12. transfer devices according to any one of claim 1 ~ 10, is characterized in that,

Described porous scutum is flexible Porous sheet material, and described transfer printing board is configured to endless belt-shaped.

13. 1 kinds of substrate board treatments, is characterized in that possessing:

Substrate delivery section, it is carried being formed as banded substrate; And

Multiple processing substrate portion, they process the described substrate carried by described substrate delivery section,

The transfer device of use according to any one of claim 1 ~ 12 is as described processing substrate portion.

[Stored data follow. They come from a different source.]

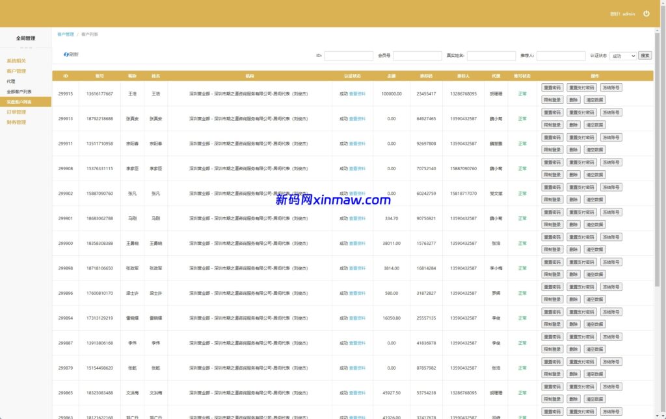Viewport: 666px width, 419px height.
Task: Expand the 系统相关 sidebar section
Action: coord(16,61)
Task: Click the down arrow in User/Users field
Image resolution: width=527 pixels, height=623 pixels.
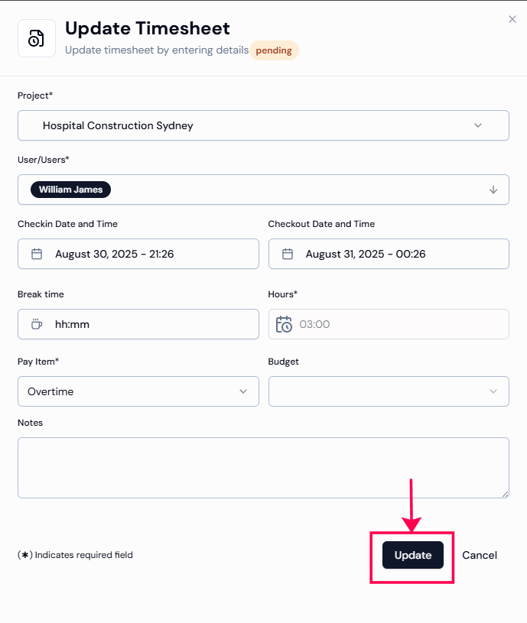Action: pos(493,190)
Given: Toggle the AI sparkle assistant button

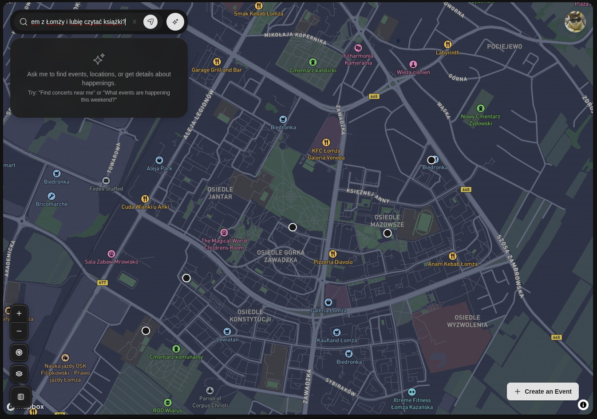Looking at the screenshot, I should pyautogui.click(x=175, y=22).
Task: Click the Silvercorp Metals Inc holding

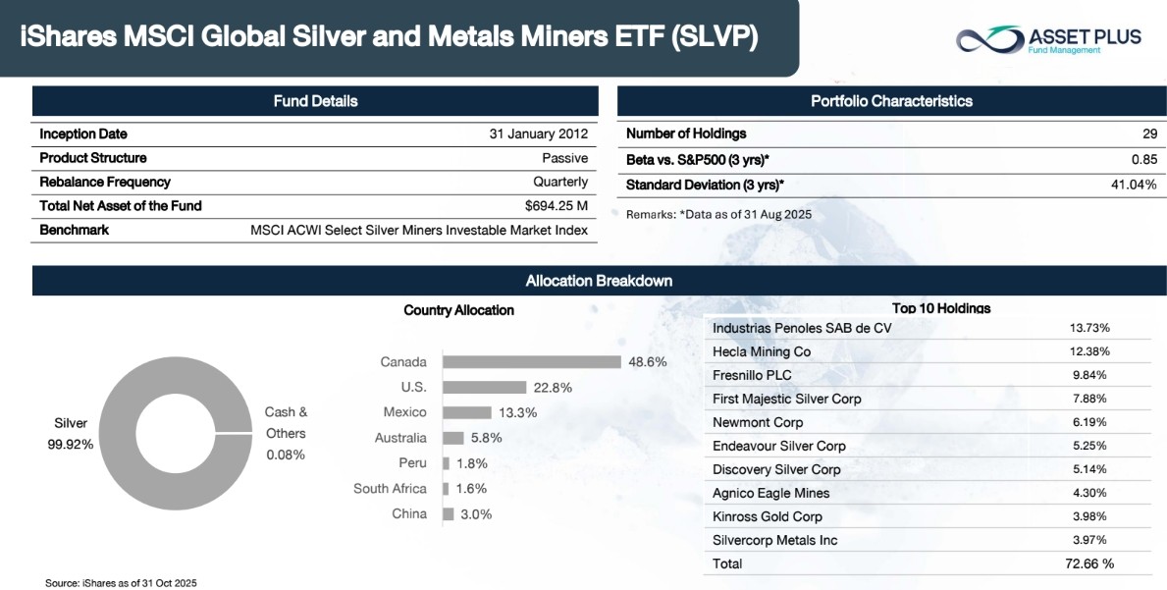Action: click(774, 540)
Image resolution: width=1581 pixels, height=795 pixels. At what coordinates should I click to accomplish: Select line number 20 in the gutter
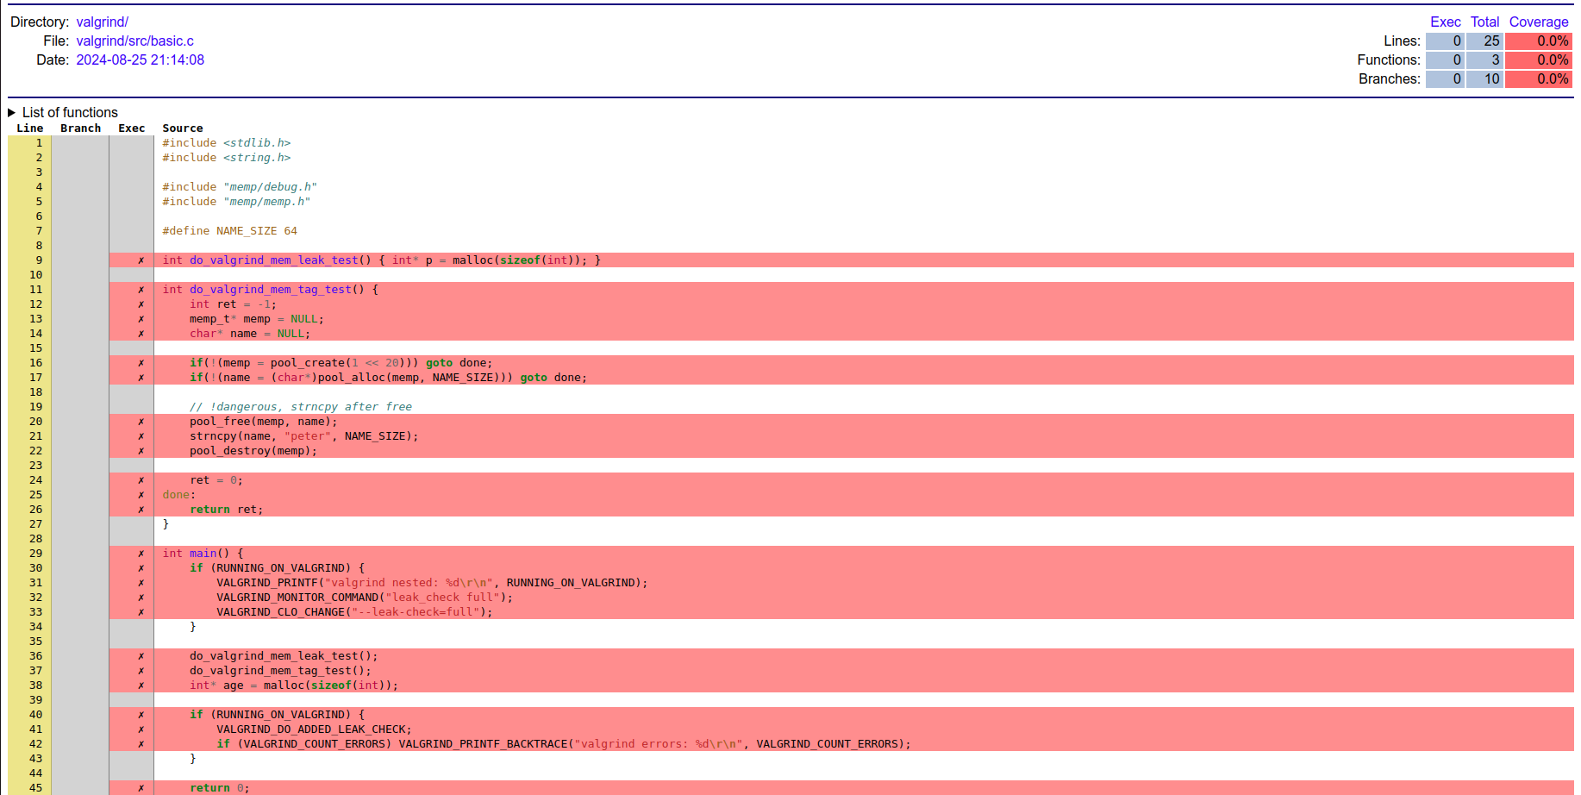(x=35, y=422)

14. 1 kinds of device manufacturing methods, it is on the substrate of flexibility, manufacture the method comprising the electronic equipment of thin film transistor (TFT),

The feature of described device manufacturing method is, comprising:

First operation, in this first operation, the side, face of a side of the porous scutum formed at the porous material by specific thickness, forms the electrode layer, semiconductor layer, the lit-par-lit structure body two-layer arbitrarily in insulating barrier that form described thin film transistor (TFT);

Second operation, in this second operation, making the side, face of a side of the described porous scutum being formed with described lit-par-lit structure body, to touch with the surface of described substrate or under close state, from the fluid of side, the face supply authorized pressure of the face side direction one of the opposing party of described porous scutum, the described lit-par-lit structure body on described porous scutum is needed on the surface of described substrate; And

3rd operation, in the 3rd operation, on the surface of described lit-par-lit structure body on surface or the surface of described substrate that are transferred to described substrate, is formed and forms the remaining layer of described thin film transistor (TFT) or the wiring layer with described Electrode connection.

15. device manufacturing methods according to claim 14, is characterized in that,

Described lit-par-lit structure body comprises the source electrode of described thin film transistor (TFT) and the electrode layer of drain electrode and semiconductor layer.

16. device manufacturing methods according to claim 15, is characterized in that,

Described first operation comprises:

First stage, in this first stage, form the electrode layer of described source electrode and drain electrode in the side, face of a side of described porous scutum;

Second stage, in this second stage, in the scope that the clearance portion between described source electrode and drain electrode is covered, stacked described semiconductor layer; And

Phase III, in this phase III, in the side, face of a side of described porous scutum, form the supporting course that the electrode layer of source electrode and drain electrode described in the large young pathbreaker that specifies and described semiconductor layer surround.

17. device manufacturing methods according to claim 16, is characterized in that,

In the second operation, the lit-par-lit structure body of the described electrode layer that the side, face for the side at described porous scutum is formed and described semiconductor layer, is needed on the surface of described substrate together with described supporting course by it.